- WORKING DATA
=-=-=-=-=

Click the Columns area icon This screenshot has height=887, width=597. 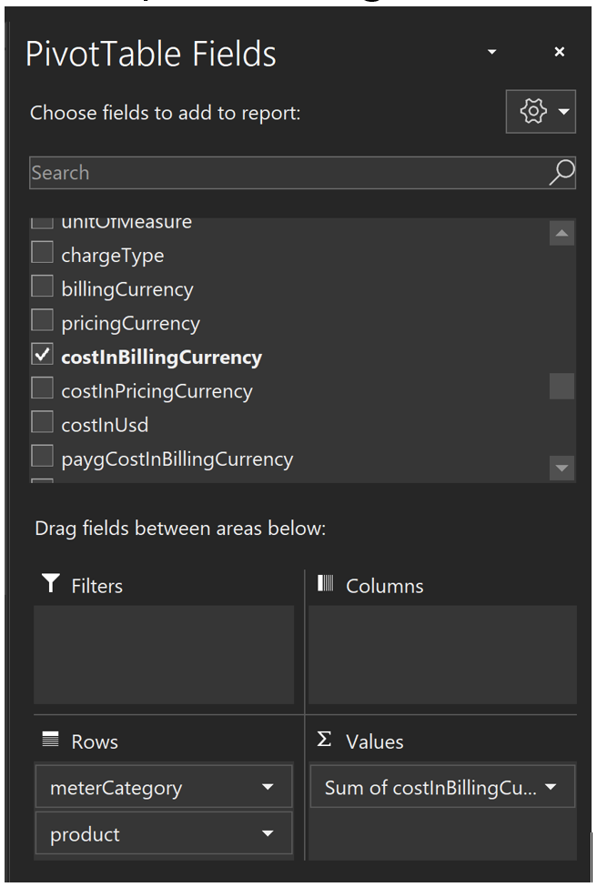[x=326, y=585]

=-=-=-=-=

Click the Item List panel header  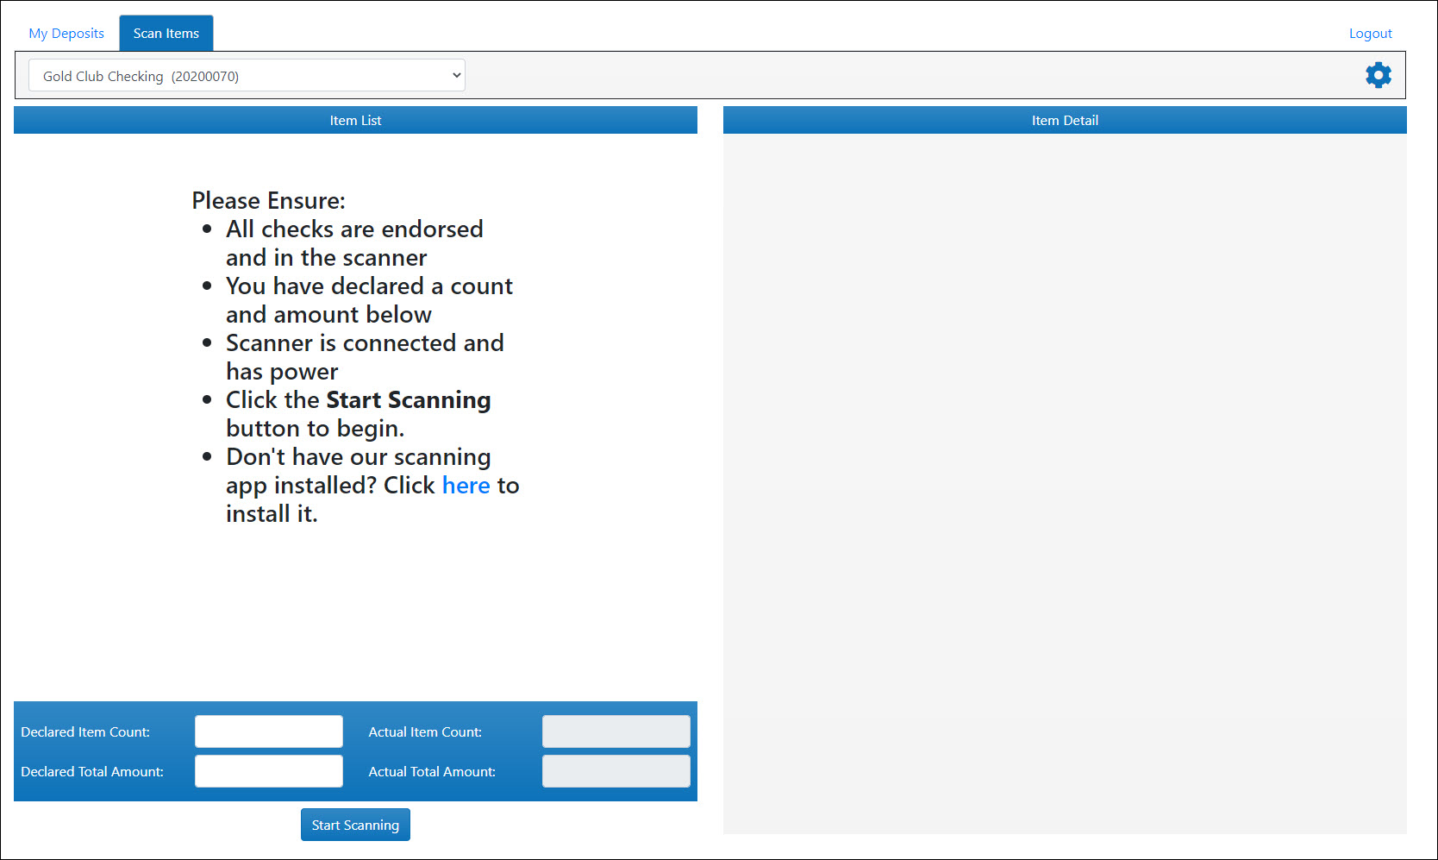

=-=-=-=-=

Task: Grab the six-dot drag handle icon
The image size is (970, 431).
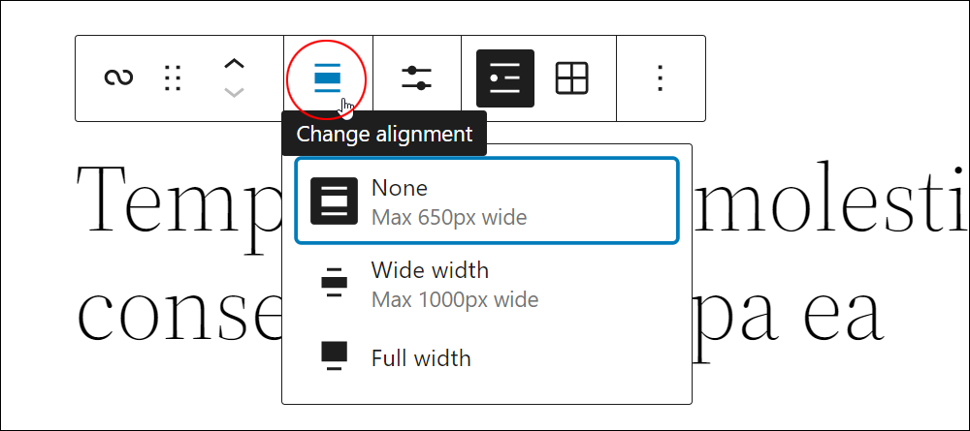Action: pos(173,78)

=-=-=-=-=

- WORK REQUIRED
Put the entries starting with the line with "Task: Grab the six-dot drag handle icon" and going on through the line with "Action: pos(173,78)" into a two-column CSV with the headers ask and response. Give one row per entry, with its text and its answer each in one quoted field and line breaks turned into spaces, and leave out the pictures.

- TASK OUTPUT
ask,response
"Task: Grab the six-dot drag handle icon The image size is (970, 431).","Action: pos(173,78)"